Neil Best leaves no stone unturned in the world of sports media.
Networks must deal with post-Woods world
When Tiger Woods whiffed the PGA Championship cut, media observers feared for the emotional well-being of CBS executives.
And that was before unknowns Keegan Bradley and Jason Dufner became central figures in Sunday’s late drama.
But let’s face it: While there is no denying Woods remains a strong TV attraction, it finally is time for golf and those who televise it to accept this as the new normal and stop counting on Eldrick to save them.
Woods began the week plastered over ads promoting the PGA and ended his visit Friday looking again like Just Another Guy.
How much longer will the viewing public’s morbid curiosity last during Woods’ free fall? Not much. This is starting to get old, and golf is starting to look again like the niche sport it was pre-Tiger.

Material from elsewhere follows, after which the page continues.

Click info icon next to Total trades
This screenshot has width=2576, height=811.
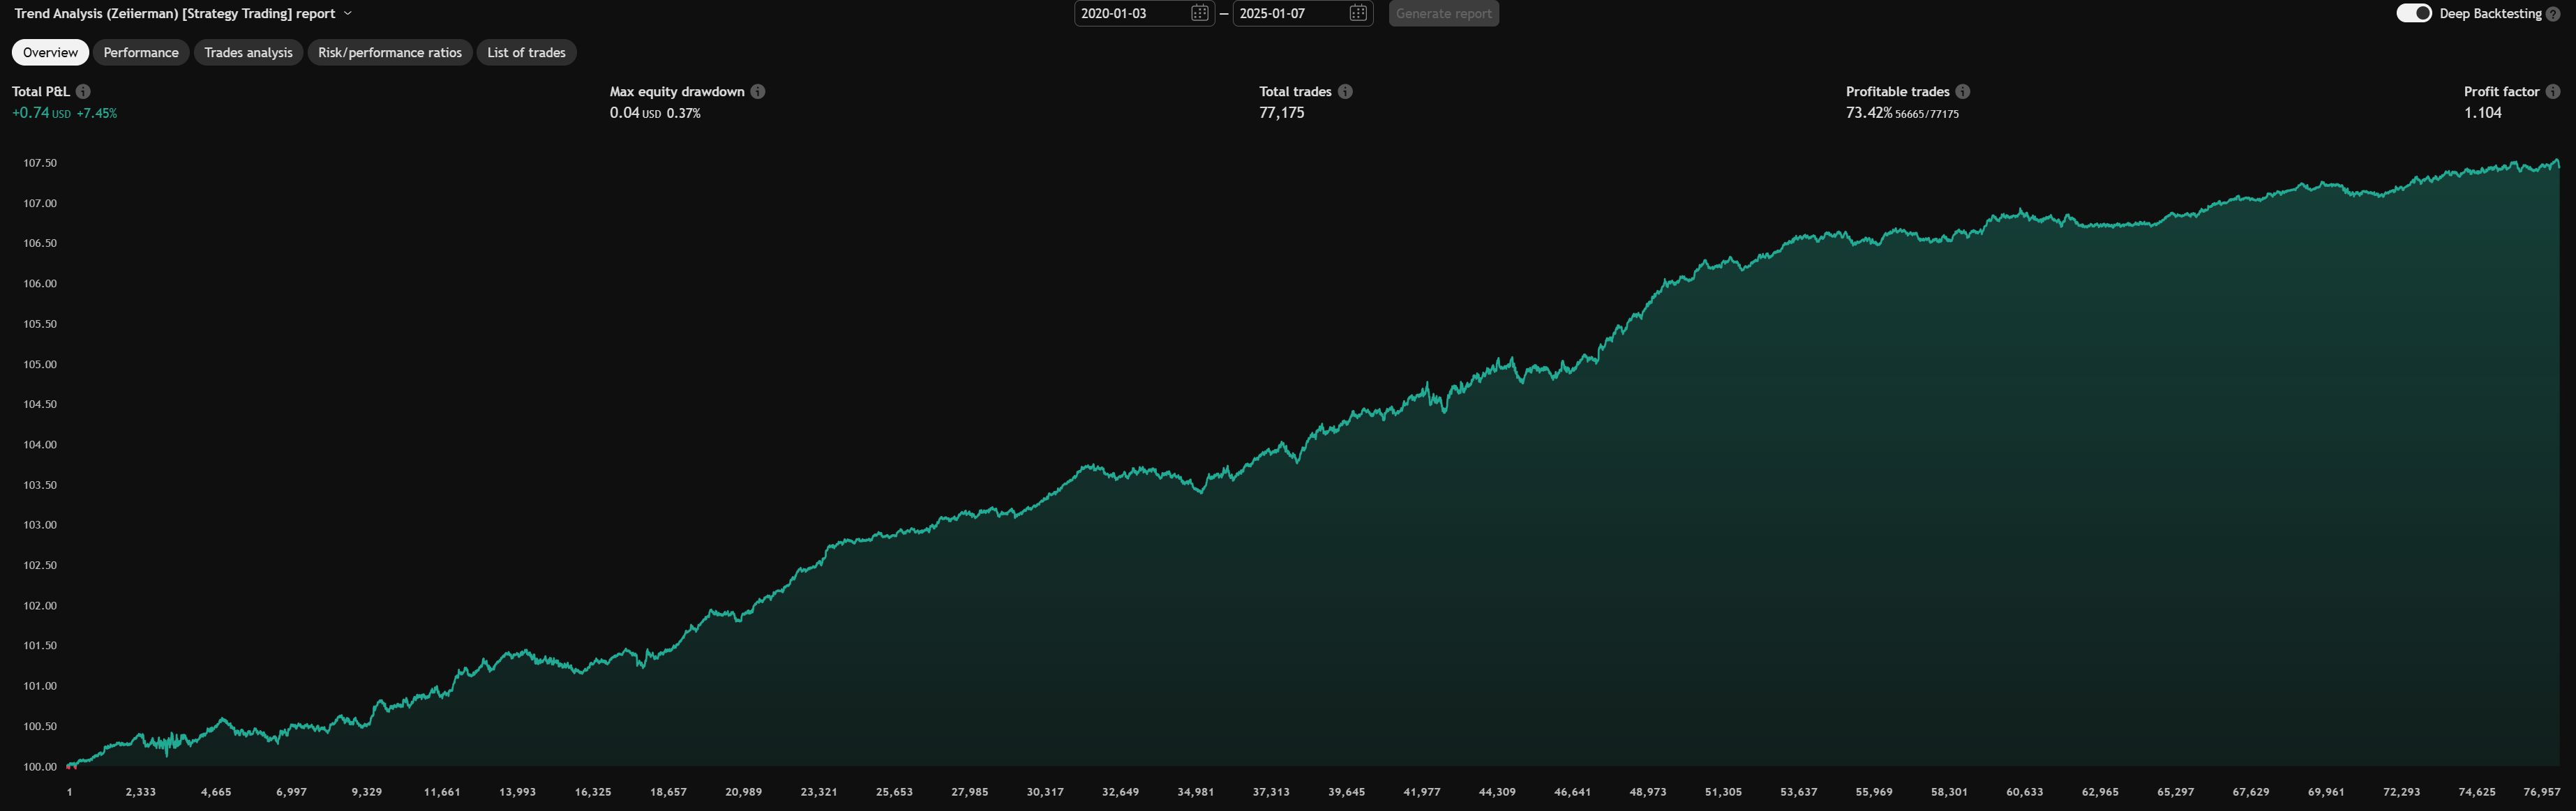coord(1345,91)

Speaking of which, CBS averaged 4.1 percent of homes for the final round, a figure that would have been worse if the event had not ended with a playoff. (New York ranked 46th out of 56 major markets at 3.7 percent.)
The 4.1 rating was down from 4.3 for Martin Kaymer’s overtime win last year and 6.6 for Y.E. Yang’s victory in 2009. Yup, Woods finished second to Yang that year.
Naturally, a post-Woods world is not good for the business of golf. But the sport still will be supported by the avid fans most likely to buy the products advertised on golf telecasts — and most likely to know the name of the latest no-name to win a major. Golf isn’t going anywhere.
The harsh truth, though, is many of the rest of us have moved on, looking for the next big thing.